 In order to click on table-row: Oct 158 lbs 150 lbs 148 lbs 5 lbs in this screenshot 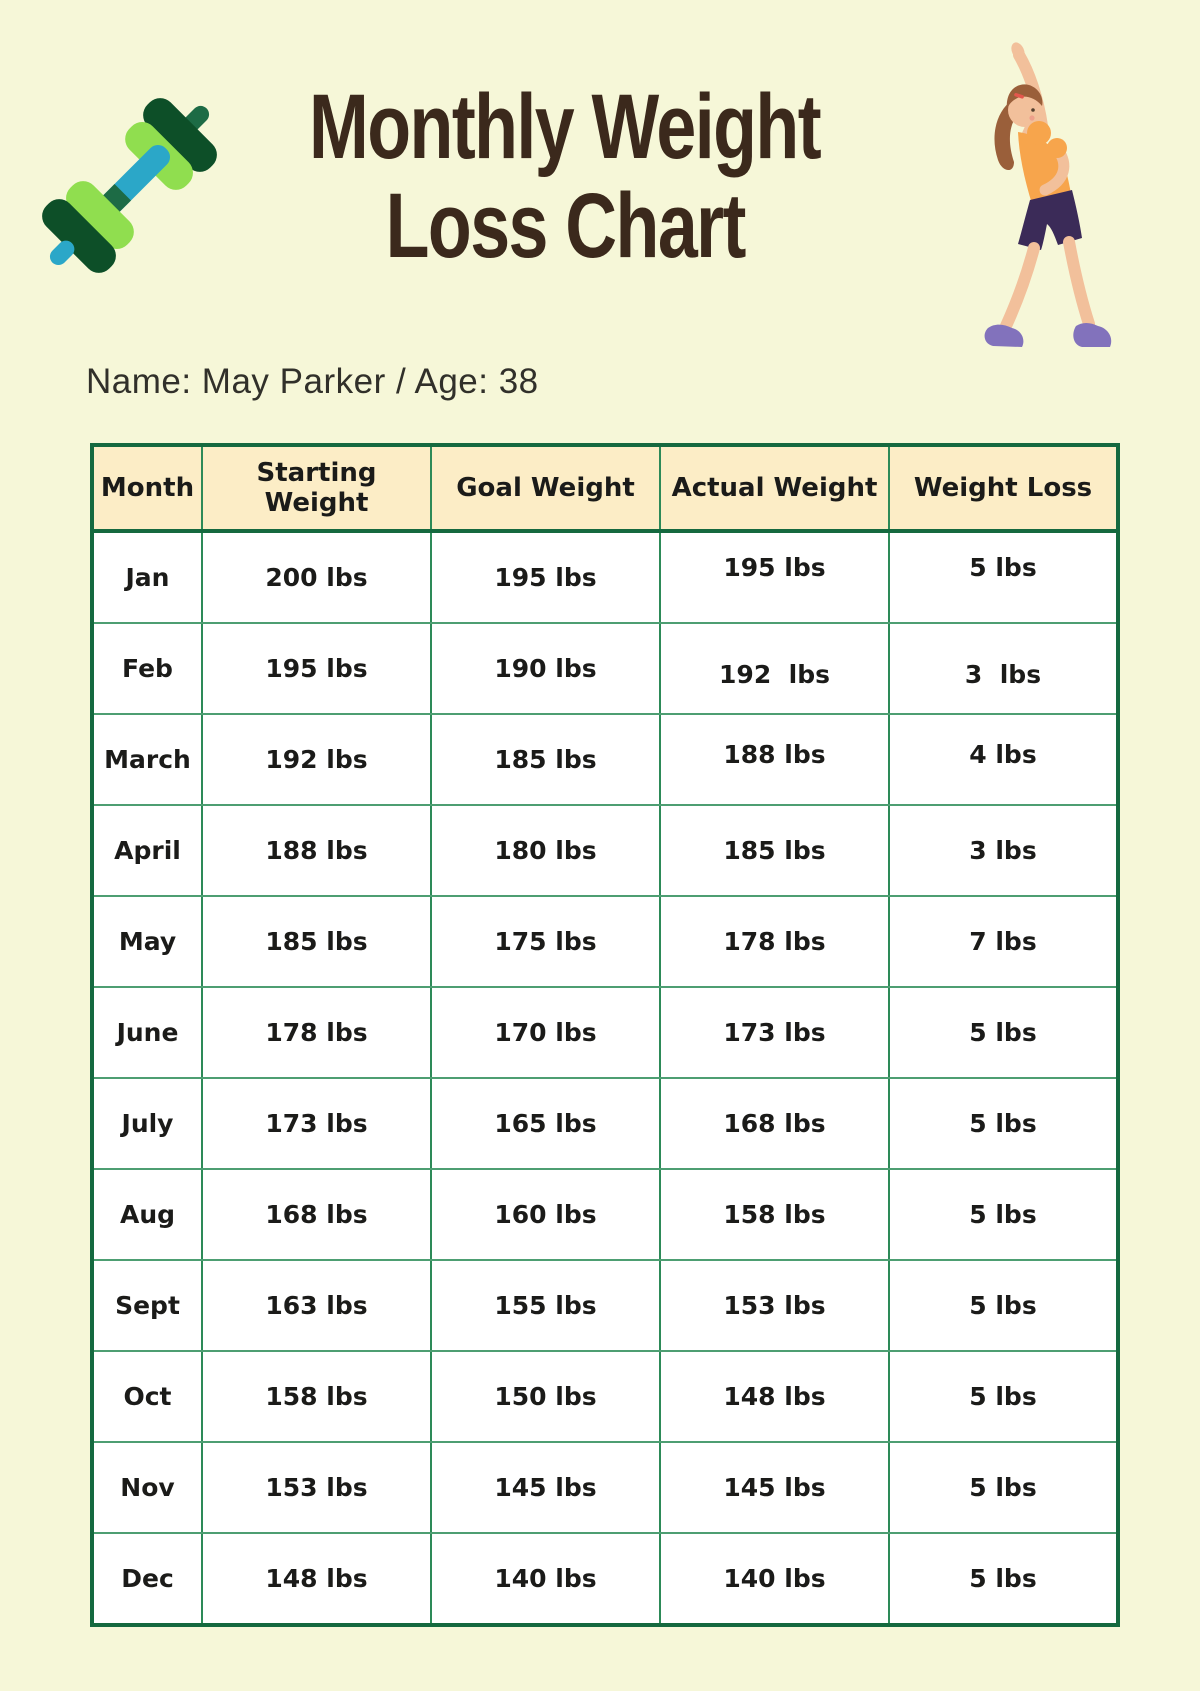, I will do `click(605, 1396)`.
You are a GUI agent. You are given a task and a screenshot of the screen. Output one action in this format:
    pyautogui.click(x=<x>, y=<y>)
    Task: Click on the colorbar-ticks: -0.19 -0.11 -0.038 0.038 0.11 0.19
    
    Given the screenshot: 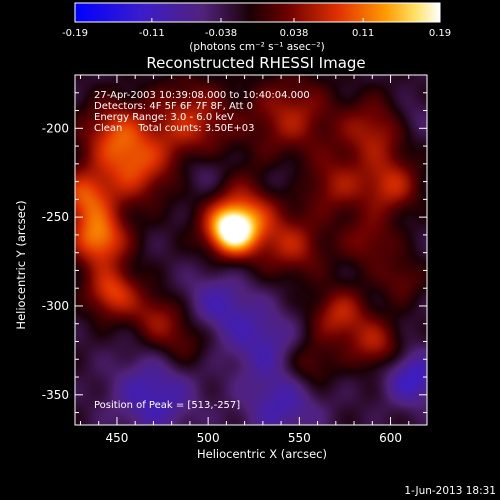 What is the action you would take?
    pyautogui.click(x=256, y=28)
    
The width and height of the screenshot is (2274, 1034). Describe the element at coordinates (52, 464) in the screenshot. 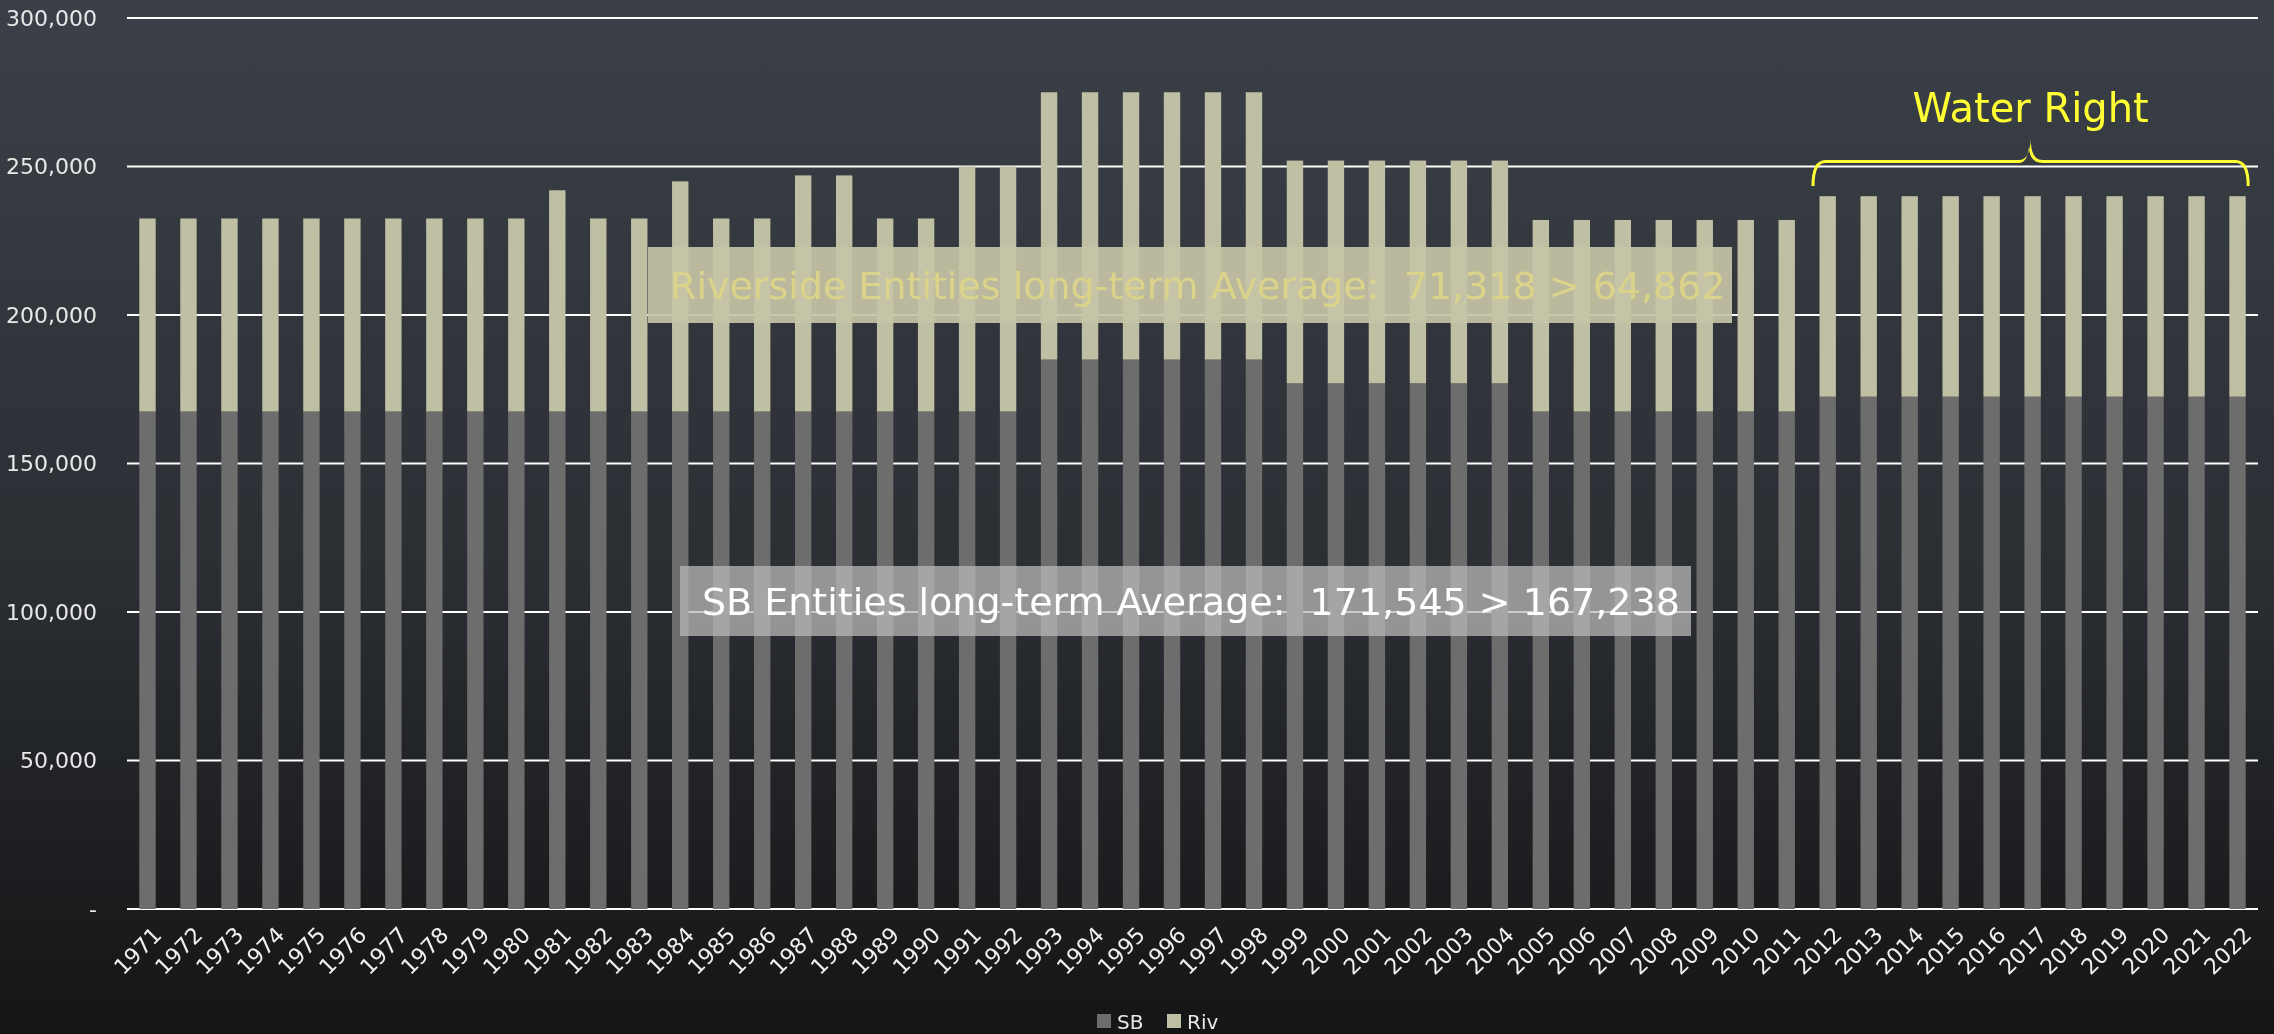

I see `y-tick-label: 150,000` at that location.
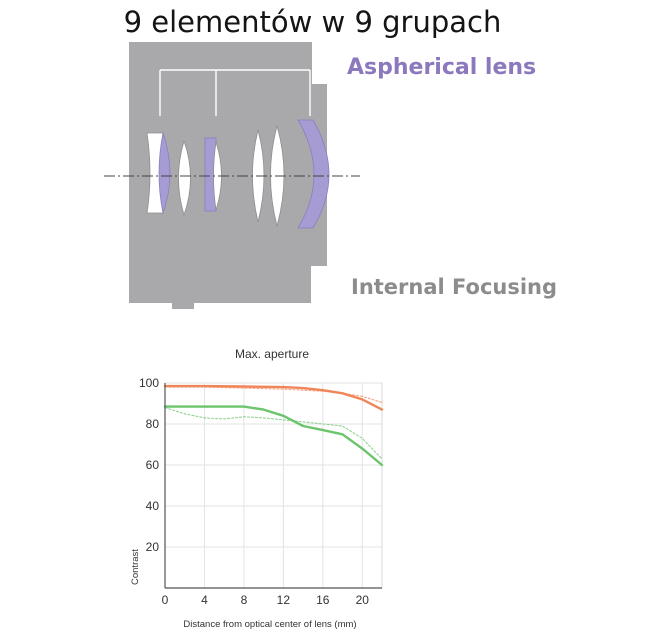  What do you see at coordinates (363, 600) in the screenshot?
I see `x-tick-label-5: 20` at bounding box center [363, 600].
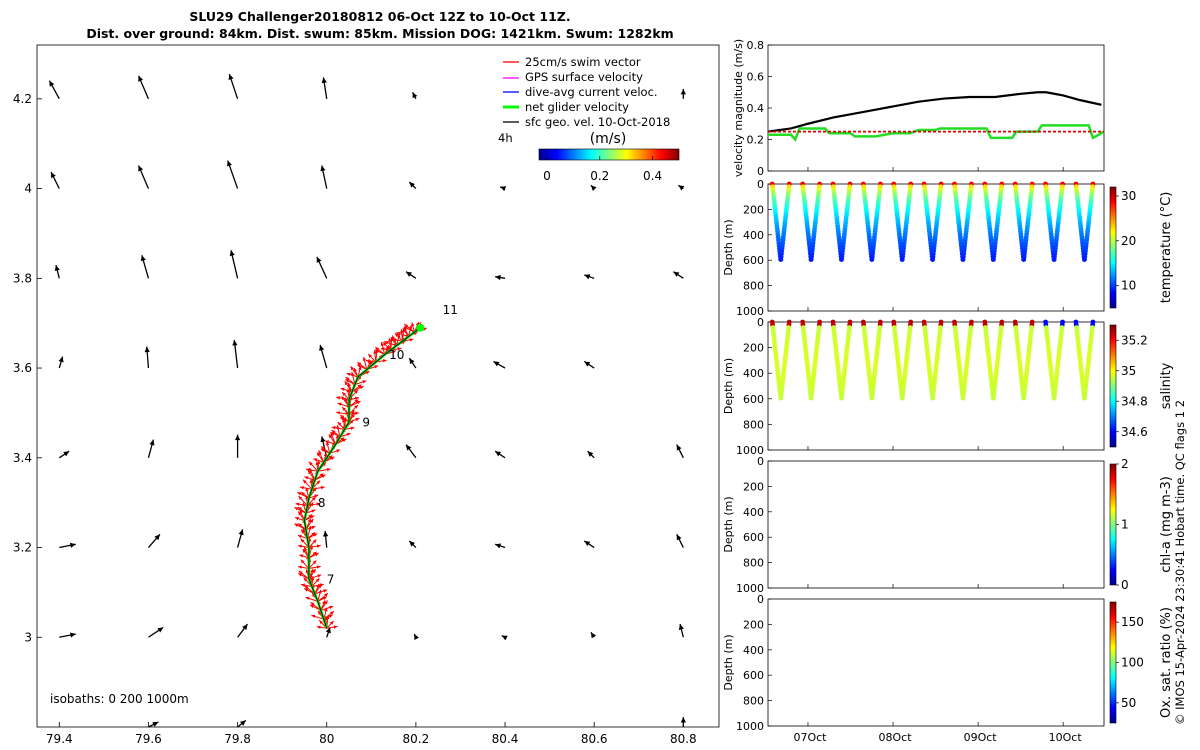 Image resolution: width=1200 pixels, height=750 pixels. Describe the element at coordinates (547, 176) in the screenshot. I see `colorbar-tick-label: 0` at that location.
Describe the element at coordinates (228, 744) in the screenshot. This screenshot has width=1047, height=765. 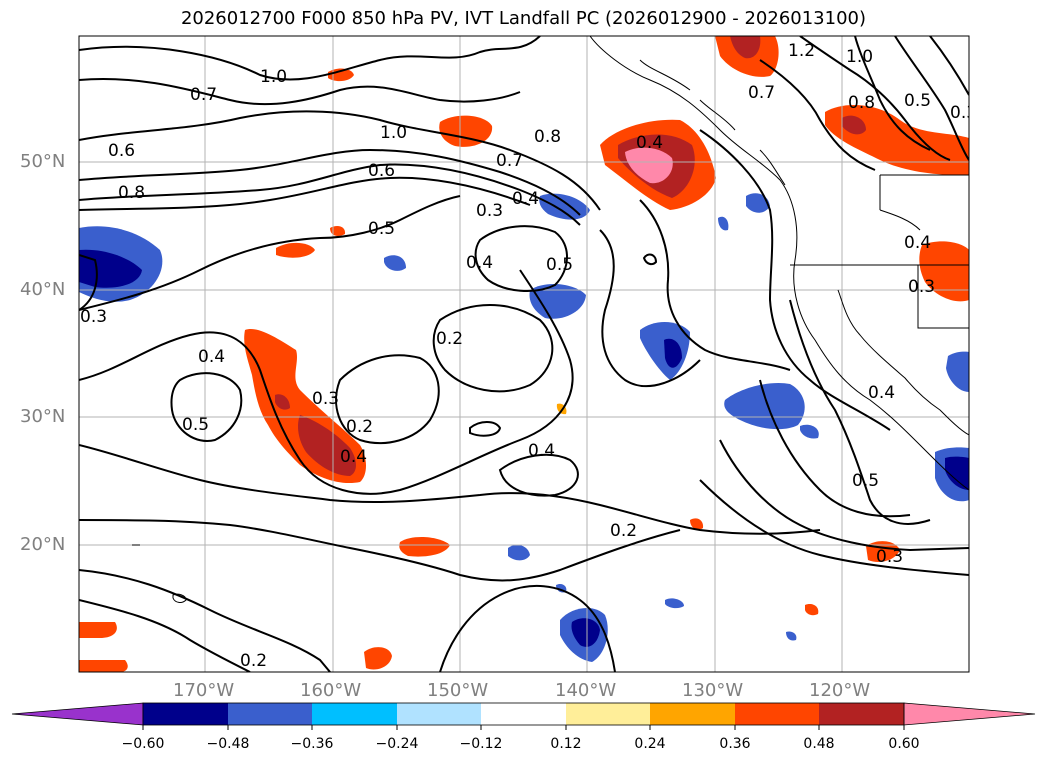
I see `colorbar-tick-label: −0.48` at that location.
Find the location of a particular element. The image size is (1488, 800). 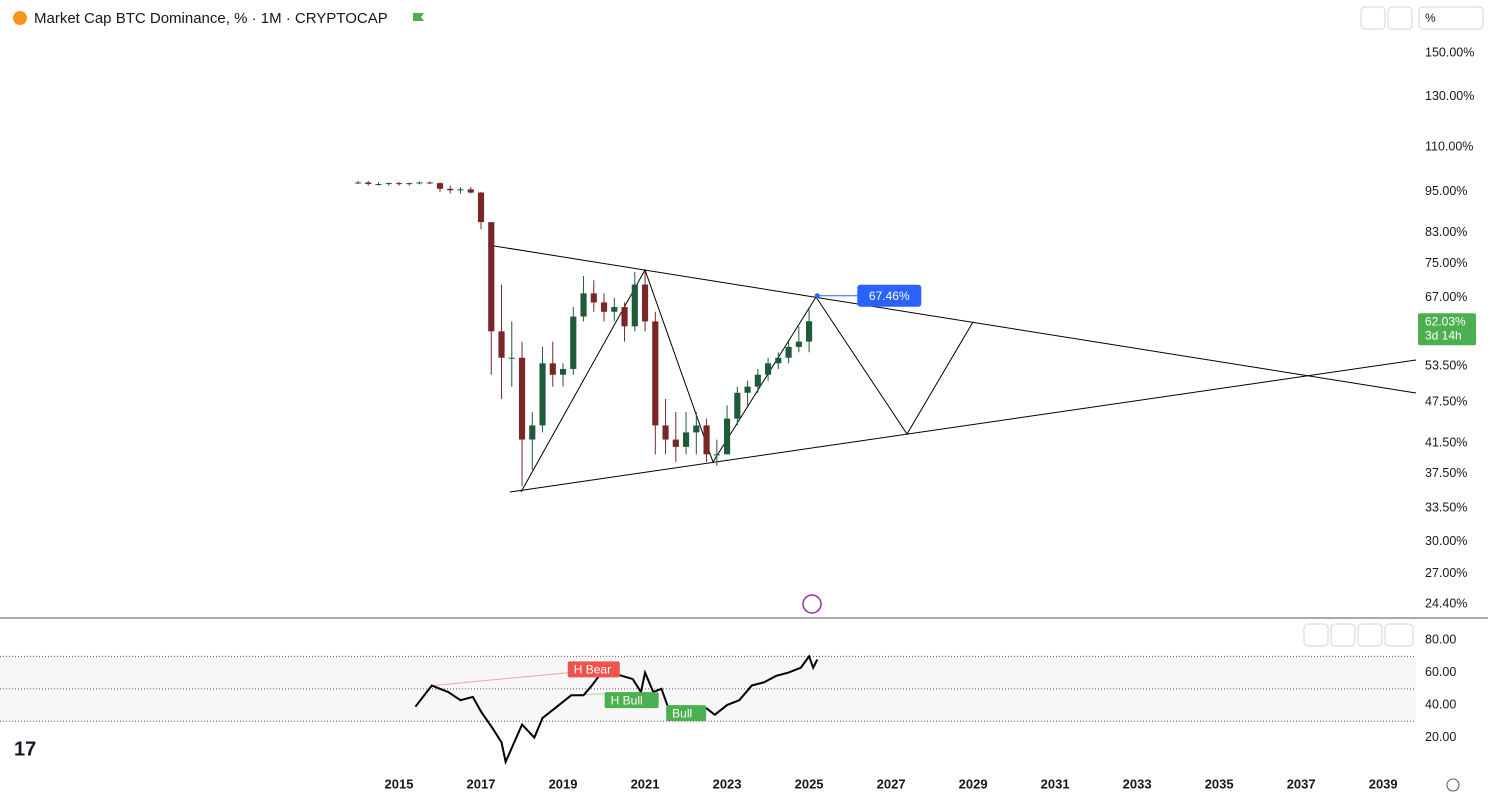

y-tick-label: 67.00% is located at coordinates (1446, 297).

• _How to complete this task_:
Update everything from the row containing "Describe the element at coordinates (228, 744)" down to the end of the rows, changing "particular" to "specific" and keeping all else unchanged. Leave the pictures out of your answer.

• _Solution to this problem_:
Describe the element at coordinates (228, 744) in the screenshot. This screenshot has width=1047, height=765. 
I see `colorbar-tick-label: −0.48` at that location.
Find the location of a specific element. The image size is (1488, 800). 

y-tick-label: 67.00% is located at coordinates (1446, 297).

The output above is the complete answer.